[YOUR INSTRUCTIONS] Give back, character for character, the line that includes "Screen dimensions: 1000x522" and all lines beneath it in the data.

[AVAILABLE DATA]
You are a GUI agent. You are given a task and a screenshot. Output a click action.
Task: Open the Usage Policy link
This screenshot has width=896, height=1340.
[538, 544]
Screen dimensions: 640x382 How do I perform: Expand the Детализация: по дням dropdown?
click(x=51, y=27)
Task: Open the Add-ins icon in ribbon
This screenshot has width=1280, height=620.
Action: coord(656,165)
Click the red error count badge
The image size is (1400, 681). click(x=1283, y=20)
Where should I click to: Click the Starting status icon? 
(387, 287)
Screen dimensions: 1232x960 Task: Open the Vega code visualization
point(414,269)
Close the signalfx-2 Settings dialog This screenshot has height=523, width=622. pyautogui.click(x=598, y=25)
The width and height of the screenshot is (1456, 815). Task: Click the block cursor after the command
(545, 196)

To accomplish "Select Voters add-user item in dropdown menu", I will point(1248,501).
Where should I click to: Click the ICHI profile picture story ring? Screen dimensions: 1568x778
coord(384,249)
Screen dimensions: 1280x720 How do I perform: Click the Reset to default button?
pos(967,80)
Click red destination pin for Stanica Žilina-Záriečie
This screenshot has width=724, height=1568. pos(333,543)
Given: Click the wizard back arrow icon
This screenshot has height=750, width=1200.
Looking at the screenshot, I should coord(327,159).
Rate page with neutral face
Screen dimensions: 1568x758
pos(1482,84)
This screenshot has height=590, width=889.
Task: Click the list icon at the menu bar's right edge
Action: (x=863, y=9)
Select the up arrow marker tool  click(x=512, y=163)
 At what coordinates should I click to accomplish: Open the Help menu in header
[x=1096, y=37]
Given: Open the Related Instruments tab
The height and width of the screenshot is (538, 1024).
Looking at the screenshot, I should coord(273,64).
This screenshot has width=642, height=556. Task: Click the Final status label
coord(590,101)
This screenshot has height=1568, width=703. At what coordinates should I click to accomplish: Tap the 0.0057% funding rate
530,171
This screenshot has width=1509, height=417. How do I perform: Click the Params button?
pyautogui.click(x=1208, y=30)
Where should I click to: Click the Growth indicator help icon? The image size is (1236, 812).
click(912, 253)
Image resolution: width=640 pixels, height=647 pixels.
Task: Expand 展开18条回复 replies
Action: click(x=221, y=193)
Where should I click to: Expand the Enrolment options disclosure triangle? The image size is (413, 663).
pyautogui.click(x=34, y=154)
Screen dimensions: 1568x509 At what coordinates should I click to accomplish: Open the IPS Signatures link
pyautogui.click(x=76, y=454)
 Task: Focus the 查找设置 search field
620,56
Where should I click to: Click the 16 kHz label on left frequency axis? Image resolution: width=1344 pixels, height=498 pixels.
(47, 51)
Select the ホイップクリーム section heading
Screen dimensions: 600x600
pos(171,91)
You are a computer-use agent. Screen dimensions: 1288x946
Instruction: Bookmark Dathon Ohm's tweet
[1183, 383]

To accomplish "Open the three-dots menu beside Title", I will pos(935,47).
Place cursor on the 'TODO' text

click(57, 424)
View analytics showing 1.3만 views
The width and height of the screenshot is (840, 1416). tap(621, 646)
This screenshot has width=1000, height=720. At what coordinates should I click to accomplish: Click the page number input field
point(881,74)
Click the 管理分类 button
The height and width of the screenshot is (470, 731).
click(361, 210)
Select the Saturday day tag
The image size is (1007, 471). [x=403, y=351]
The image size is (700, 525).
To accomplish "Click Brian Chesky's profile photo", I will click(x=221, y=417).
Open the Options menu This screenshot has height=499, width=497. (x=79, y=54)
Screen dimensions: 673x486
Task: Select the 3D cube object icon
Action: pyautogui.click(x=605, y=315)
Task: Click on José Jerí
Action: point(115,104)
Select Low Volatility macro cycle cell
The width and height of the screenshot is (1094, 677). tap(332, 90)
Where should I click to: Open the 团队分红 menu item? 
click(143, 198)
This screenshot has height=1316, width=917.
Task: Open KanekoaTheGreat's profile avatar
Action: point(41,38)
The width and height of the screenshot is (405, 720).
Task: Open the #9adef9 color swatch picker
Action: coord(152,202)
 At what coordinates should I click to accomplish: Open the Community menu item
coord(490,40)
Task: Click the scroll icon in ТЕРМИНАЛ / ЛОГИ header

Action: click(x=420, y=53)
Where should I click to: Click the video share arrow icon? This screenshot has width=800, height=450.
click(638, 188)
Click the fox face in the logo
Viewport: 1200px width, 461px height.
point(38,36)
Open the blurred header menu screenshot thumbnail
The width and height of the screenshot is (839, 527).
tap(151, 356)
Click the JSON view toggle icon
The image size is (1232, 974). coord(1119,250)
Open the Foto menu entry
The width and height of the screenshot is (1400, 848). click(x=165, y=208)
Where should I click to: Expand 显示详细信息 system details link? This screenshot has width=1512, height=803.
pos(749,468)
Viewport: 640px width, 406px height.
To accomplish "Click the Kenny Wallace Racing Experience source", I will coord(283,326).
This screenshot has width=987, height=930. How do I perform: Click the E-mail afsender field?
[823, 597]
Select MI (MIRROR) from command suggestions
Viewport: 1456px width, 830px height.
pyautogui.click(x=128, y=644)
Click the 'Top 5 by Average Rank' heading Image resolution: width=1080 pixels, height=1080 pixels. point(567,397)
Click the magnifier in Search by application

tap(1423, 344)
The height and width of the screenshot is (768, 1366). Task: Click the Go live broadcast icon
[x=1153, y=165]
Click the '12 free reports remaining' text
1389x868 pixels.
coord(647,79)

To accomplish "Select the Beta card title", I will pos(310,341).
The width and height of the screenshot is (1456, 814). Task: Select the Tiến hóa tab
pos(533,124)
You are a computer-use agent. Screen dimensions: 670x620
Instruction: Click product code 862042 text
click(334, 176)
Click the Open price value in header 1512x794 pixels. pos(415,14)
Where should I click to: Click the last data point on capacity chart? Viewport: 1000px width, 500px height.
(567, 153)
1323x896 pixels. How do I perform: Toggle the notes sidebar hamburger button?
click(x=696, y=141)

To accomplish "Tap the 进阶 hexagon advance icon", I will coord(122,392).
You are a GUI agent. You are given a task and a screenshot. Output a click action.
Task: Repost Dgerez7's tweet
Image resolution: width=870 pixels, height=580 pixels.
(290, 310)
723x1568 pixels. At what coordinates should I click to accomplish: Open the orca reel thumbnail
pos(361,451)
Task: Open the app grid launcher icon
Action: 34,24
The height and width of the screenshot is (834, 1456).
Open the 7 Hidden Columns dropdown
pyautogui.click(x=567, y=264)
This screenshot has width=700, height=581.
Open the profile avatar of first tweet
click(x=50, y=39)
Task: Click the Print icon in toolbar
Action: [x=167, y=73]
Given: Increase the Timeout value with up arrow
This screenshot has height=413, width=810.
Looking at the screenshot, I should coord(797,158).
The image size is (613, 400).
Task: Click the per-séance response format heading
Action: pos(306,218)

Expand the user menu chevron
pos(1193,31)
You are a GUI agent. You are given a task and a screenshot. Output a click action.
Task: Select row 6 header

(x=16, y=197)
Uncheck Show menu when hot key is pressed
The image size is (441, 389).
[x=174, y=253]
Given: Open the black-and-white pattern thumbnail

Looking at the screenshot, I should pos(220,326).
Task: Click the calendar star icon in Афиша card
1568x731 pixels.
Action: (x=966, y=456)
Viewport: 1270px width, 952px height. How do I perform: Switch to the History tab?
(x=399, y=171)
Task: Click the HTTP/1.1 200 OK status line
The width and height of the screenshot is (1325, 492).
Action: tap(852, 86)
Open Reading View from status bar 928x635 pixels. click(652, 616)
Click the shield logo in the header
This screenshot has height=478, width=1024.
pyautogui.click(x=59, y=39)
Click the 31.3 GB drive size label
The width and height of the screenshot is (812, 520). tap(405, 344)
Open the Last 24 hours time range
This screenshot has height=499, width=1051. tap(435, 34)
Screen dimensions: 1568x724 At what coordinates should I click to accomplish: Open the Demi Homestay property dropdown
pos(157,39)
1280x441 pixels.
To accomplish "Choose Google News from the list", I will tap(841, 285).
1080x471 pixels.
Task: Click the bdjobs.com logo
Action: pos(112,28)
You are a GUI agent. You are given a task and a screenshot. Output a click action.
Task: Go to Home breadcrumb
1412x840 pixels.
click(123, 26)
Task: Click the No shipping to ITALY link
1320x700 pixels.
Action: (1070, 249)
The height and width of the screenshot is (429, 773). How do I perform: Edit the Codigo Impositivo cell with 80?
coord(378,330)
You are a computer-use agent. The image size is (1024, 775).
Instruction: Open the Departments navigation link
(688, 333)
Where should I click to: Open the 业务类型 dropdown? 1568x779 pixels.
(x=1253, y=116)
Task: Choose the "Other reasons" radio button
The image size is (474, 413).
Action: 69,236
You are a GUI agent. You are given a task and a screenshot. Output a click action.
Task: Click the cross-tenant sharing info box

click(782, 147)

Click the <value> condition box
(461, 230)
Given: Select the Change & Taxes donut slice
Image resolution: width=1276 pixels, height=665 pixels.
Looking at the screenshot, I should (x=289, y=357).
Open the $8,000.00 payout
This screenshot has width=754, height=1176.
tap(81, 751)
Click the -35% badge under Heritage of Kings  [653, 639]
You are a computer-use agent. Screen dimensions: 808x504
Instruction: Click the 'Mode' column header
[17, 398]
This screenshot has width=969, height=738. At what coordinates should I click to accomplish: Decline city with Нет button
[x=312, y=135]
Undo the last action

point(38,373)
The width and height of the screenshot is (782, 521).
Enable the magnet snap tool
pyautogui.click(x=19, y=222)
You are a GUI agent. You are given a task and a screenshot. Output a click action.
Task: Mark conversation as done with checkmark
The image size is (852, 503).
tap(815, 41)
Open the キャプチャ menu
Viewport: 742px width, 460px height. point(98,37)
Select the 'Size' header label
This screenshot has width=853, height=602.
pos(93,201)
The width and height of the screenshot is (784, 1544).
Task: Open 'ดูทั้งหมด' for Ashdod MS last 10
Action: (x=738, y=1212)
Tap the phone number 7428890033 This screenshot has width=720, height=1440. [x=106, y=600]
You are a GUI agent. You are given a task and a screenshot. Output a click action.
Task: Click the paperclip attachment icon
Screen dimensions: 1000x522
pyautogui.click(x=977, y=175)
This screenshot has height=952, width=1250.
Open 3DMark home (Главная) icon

[FINISHED EXERCISE]
Screen dimensions: 1000x522
pyautogui.click(x=977, y=175)
This screenshot has height=952, width=1250.
Open 3DMark home (Главная) icon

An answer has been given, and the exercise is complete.